== YOUR TASK ==
Below are records; reproduce exactly the lines from the one that has "Open the Folder Usage tab" through the one that has "Screen dimensions: 580x469", ends included, and nothing more.

== DATASET ==
------------------------------------------------------------
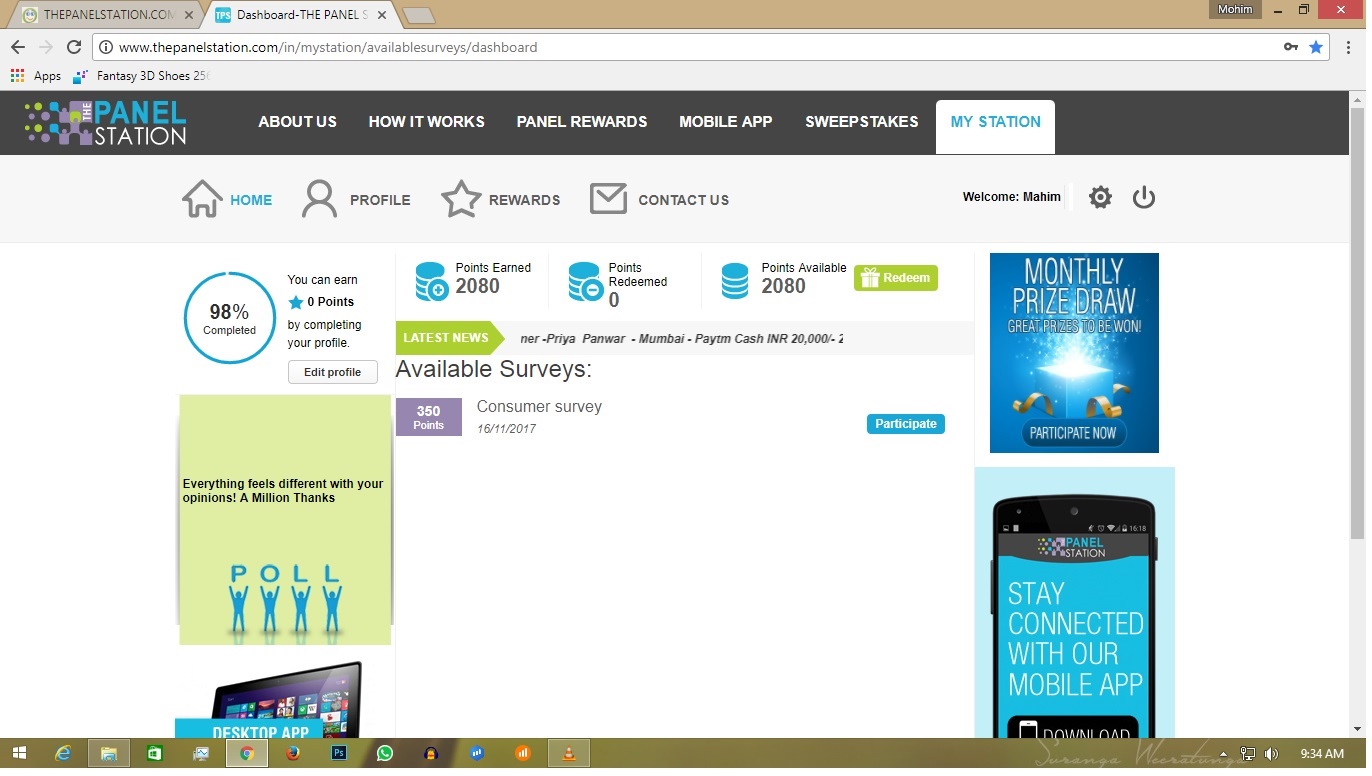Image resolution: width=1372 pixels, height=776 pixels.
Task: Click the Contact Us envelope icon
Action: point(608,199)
------------------------------------------------------------
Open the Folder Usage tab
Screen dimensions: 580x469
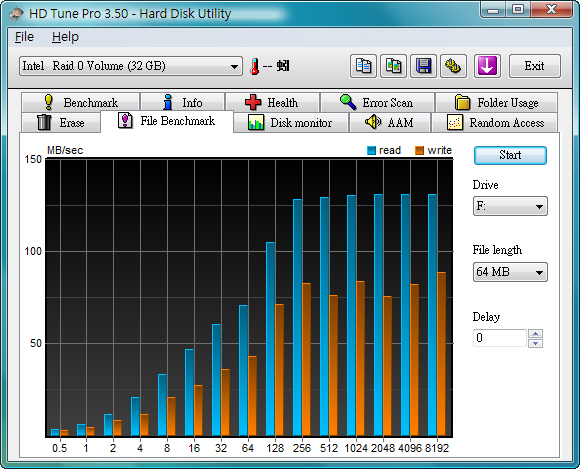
------------------------------------------------------------
== TASK SOLUTION ==
Open the Folder Usage tab
Screen dimensions: 580x469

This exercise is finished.